## What the exercise asks
Determine the number of lines in the data that contain "icon". Answer with that number only.

Given records: Begin

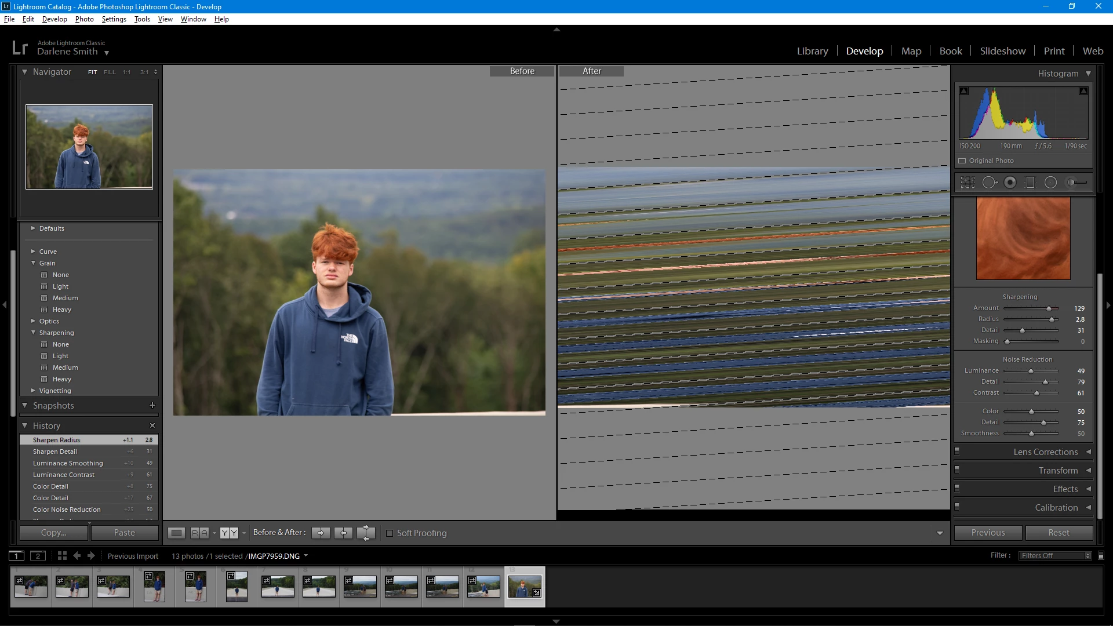Click the Reset button
Viewport: 1113px width, 626px height.
coord(1059,533)
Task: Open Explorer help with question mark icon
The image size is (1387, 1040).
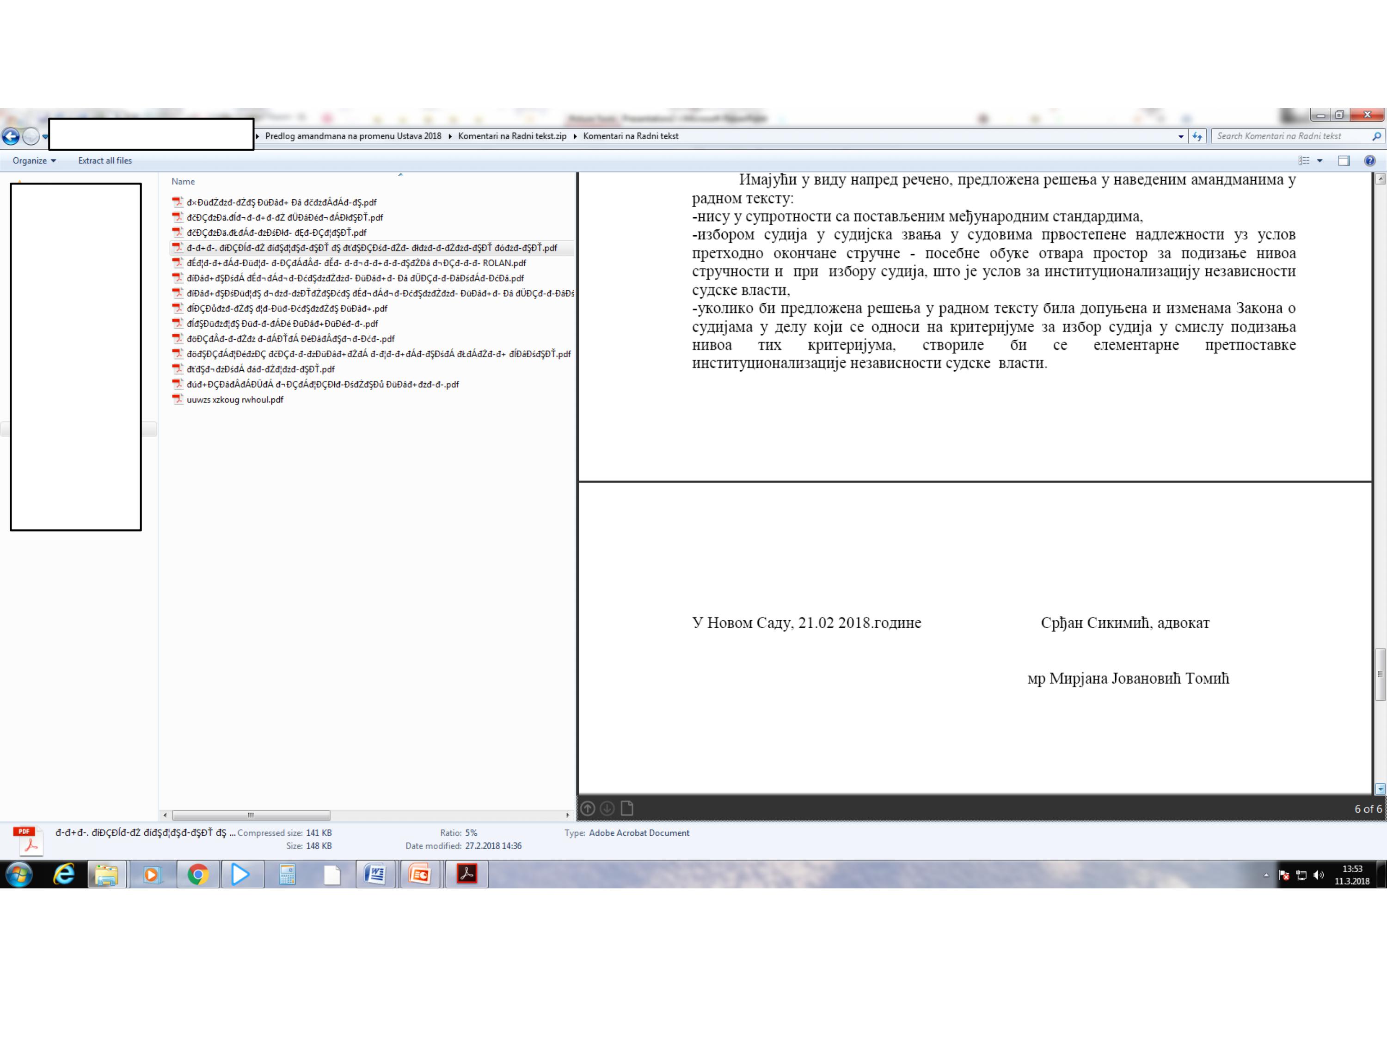Action: 1369,160
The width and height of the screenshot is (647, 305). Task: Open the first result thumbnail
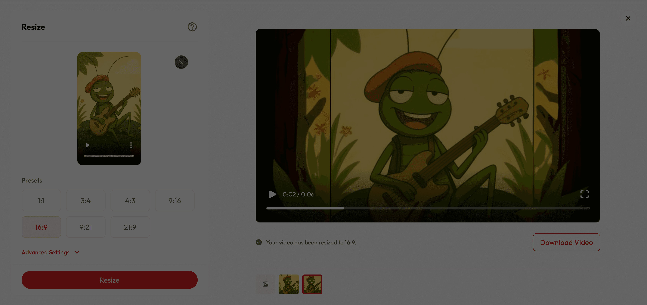point(289,284)
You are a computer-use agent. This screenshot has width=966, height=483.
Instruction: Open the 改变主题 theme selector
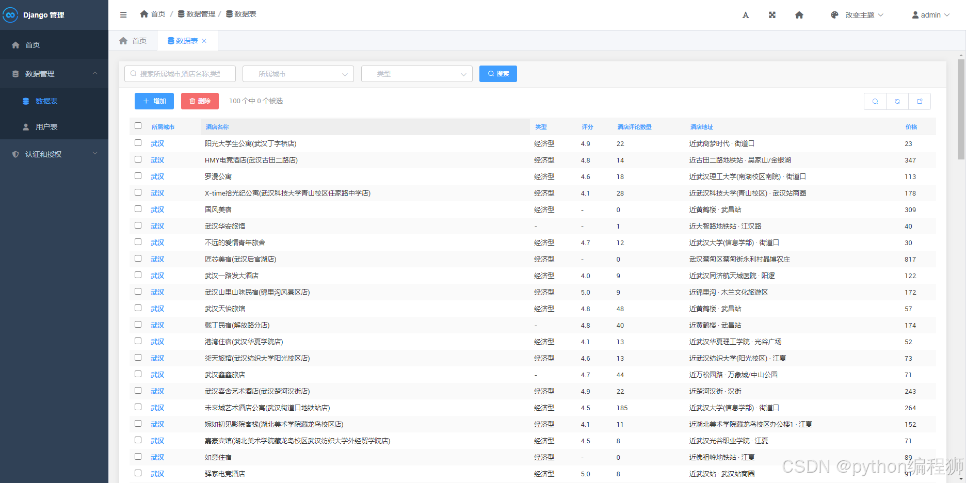(x=857, y=14)
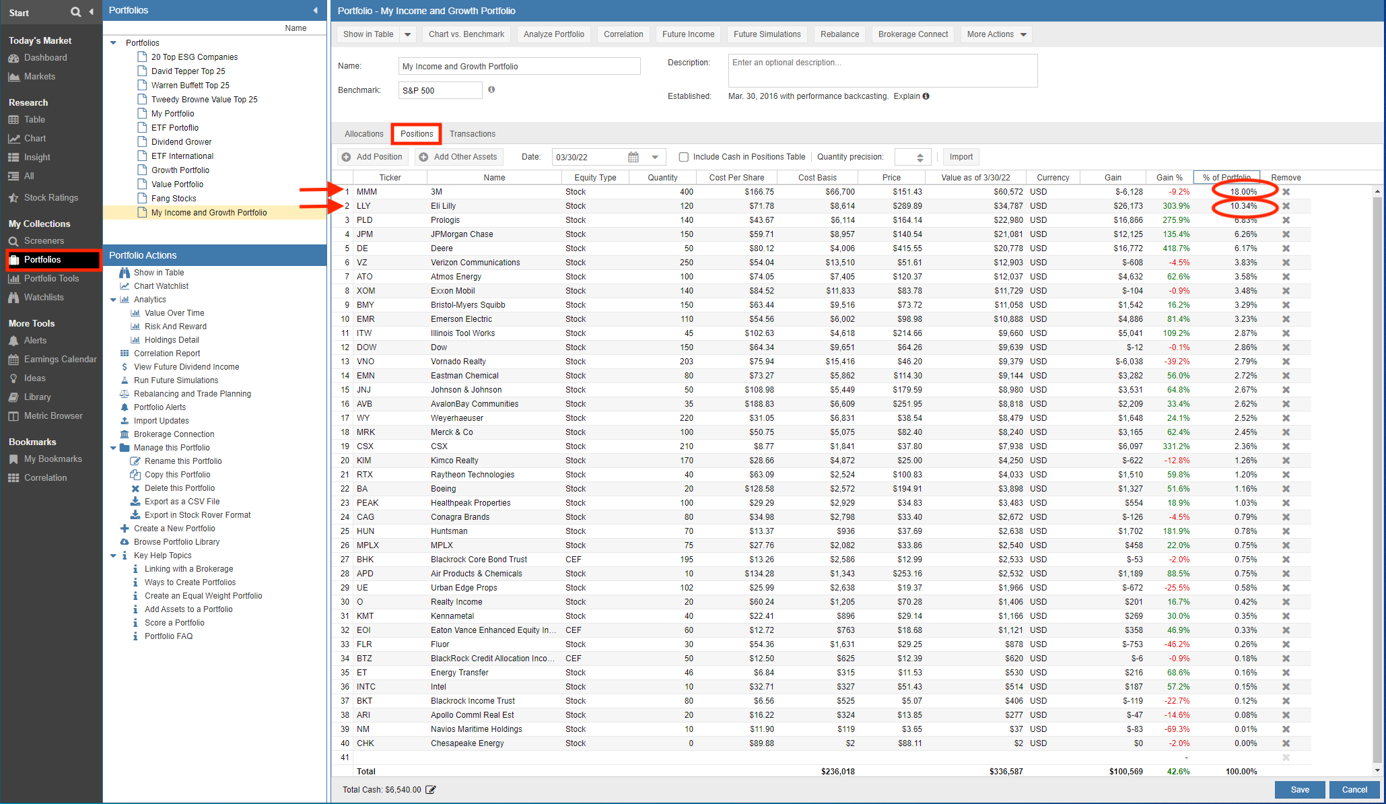Switch to the Transactions tab
Viewport: 1386px width, 804px height.
(x=472, y=134)
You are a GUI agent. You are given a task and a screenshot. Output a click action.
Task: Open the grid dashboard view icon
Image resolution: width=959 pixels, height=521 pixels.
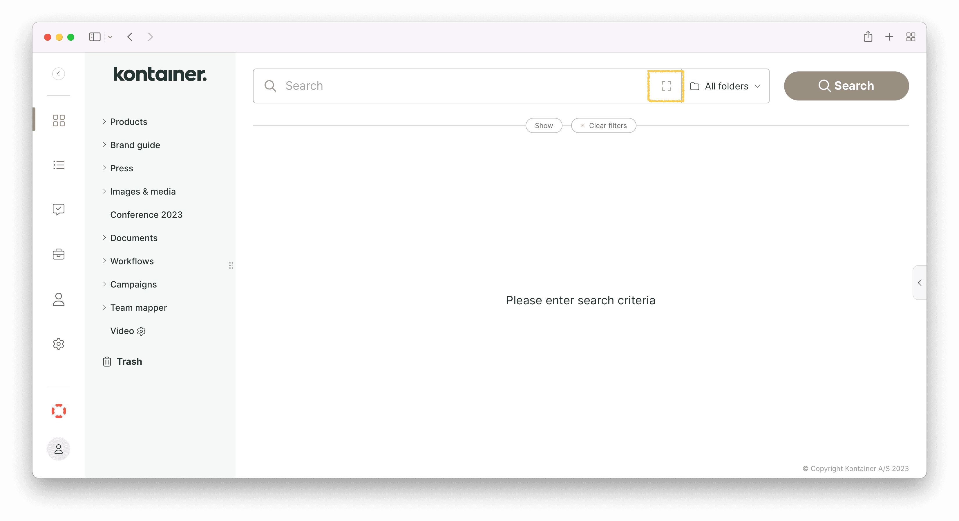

Given records: End

## Expected output
2